Making sure charging stalls are available for those who need them is obviously important.
Therefore, charging per minute of use could be used after the car is fully charged. During the charging session, it should only be payment per kWh.
That is a fair system that would also incentivise people not to leave a fully charged EV sitting at a charging stall.
What About Charging With An RV/Trailer In Tow?
As of yet, I’ve not seen any comments from Electrify America representatives with regard to EVs towing and charging.
I’ll be reaching out to the press team at Electrify America to get a response on this one.
Other US Rapid Charging Networks
While Tesla and Electrify America are by far the largest and most widely available rapid charging options, they are not the only networks. Rivian is also going to be building its own ‘Adventure Network‘.
However, details are currently still a bit thin on the ground with that one. Other rapid charging networks include the following:
How To Find Rapid Charging Stations?
In many instances, the best solution to find a rapid charger during your journey will be to use the car’s interactive screen, this is particularly true with Tesla vehicles.
However, outside of using the car to find a rapid charger, what’s your other option?
Say you are planning a towing trip in advance (which you should). You can use tools such as PlugShare, which has information on all the rapid charging options.
Conclusions On Rapid Charging (Currently)
Currently, when it comes to long-distance commutes and especially while towing, the Tesla Supercharger network has the edge over other offerings such as Electrify America.
All rapid charging networks (including Tesla’s) need to provide more pull-in, longer charging stalls for electric tow cars/trucks.

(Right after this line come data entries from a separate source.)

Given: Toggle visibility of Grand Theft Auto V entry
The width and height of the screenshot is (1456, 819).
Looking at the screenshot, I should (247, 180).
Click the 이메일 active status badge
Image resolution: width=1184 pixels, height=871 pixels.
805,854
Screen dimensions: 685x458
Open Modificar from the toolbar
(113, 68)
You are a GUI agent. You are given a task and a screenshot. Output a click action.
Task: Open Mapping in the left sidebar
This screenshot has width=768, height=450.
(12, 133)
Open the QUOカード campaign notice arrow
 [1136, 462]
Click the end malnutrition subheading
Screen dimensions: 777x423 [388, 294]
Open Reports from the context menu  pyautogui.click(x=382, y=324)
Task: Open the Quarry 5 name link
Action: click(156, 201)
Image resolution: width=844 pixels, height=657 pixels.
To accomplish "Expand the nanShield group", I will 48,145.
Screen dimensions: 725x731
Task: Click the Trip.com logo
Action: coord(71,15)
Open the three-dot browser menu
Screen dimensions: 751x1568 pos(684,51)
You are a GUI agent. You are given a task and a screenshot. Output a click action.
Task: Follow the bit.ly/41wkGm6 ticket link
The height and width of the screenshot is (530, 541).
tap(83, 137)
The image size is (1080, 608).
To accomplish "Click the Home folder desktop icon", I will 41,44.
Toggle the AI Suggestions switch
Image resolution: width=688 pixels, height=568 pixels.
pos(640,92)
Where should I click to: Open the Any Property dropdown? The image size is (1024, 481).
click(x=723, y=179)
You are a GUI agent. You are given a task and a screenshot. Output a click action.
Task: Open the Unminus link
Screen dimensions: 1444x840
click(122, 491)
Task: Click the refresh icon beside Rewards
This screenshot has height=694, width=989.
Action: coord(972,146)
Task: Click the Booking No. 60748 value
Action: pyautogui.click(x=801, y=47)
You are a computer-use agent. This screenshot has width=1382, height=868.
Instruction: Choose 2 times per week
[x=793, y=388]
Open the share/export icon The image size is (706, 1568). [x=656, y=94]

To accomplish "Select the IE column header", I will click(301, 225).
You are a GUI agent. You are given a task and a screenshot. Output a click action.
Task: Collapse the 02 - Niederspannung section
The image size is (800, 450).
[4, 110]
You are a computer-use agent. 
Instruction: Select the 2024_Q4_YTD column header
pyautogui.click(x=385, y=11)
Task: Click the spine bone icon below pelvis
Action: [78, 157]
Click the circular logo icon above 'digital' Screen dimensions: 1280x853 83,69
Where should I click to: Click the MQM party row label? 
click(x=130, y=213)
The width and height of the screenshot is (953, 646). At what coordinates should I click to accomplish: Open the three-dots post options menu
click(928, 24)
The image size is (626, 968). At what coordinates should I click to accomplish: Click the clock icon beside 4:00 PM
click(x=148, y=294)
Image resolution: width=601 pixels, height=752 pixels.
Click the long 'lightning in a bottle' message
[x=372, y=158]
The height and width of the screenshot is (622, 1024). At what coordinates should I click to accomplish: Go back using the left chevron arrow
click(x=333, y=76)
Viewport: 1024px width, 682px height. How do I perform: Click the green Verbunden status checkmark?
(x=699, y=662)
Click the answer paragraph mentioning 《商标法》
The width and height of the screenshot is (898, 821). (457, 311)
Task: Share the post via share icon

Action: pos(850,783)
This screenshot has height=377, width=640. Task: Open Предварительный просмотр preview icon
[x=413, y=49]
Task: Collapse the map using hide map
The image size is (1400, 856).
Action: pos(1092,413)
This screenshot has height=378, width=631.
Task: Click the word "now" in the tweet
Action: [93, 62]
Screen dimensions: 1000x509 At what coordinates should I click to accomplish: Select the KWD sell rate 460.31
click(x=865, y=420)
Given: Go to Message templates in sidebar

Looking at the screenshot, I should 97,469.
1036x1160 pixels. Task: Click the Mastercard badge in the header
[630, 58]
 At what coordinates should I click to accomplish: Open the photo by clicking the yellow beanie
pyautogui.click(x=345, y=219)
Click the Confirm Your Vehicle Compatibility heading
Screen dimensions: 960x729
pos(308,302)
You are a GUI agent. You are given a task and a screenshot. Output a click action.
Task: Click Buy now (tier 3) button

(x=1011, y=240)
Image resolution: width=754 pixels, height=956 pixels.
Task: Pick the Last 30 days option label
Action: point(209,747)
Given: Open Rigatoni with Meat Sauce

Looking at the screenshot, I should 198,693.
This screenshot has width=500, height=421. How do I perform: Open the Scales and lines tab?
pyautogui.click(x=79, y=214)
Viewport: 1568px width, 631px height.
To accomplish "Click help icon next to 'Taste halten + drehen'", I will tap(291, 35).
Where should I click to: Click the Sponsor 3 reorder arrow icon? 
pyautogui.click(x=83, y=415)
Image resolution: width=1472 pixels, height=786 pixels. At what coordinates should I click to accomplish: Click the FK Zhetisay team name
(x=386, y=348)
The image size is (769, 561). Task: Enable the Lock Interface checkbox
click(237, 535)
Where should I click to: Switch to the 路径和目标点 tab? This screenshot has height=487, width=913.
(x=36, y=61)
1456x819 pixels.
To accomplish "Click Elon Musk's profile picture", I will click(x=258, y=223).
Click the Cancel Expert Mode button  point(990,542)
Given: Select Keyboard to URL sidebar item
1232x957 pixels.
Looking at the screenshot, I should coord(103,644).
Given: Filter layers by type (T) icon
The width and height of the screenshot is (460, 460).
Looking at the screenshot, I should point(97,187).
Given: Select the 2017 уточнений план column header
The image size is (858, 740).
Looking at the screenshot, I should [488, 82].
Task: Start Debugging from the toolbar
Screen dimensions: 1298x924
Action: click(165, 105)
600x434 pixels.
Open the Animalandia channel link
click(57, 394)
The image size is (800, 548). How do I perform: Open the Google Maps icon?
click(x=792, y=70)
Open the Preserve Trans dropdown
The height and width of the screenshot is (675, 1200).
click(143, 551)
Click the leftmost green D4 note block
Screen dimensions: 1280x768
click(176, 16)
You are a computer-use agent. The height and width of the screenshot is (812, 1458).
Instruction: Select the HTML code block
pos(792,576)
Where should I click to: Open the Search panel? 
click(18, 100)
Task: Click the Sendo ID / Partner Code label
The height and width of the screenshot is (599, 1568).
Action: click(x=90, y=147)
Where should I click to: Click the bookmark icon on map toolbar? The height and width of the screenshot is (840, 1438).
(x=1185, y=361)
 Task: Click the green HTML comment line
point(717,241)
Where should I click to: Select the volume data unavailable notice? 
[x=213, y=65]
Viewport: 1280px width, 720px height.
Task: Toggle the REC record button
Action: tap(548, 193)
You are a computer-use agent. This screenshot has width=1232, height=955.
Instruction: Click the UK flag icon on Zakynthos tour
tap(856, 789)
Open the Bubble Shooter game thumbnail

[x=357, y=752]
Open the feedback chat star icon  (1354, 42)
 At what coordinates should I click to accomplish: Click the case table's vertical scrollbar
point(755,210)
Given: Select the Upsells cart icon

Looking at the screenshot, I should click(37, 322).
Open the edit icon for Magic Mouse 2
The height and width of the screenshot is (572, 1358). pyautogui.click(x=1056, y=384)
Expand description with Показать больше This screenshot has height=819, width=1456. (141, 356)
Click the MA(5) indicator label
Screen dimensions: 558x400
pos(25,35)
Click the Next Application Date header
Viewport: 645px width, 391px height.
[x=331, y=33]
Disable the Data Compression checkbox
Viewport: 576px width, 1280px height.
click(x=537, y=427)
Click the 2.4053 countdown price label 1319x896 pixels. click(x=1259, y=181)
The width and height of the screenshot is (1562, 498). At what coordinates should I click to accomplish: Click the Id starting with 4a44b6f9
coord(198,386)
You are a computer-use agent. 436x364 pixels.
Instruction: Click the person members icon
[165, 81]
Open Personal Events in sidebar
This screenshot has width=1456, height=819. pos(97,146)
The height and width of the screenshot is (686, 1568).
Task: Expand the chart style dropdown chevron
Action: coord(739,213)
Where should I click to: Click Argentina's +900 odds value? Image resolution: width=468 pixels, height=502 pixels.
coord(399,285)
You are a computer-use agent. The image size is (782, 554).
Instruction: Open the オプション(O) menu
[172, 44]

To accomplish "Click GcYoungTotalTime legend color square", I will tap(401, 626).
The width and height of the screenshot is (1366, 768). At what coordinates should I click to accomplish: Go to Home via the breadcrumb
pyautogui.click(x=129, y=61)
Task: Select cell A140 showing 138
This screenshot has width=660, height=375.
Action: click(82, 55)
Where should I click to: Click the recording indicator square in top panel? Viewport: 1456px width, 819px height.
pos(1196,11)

Requiring users to unhitch their RV/Trailer every time they want to charge is not a viable solution. There are rumours that Tesla is going to be installing many more pull-in charging stalls.
As stated above, specific details on when these stalls will be available are not currently available.
However, once in place, if a Tesla owner can search for pull-in Tesla Superchargers through the car’s screen, that will provide an excellent user experience when towing.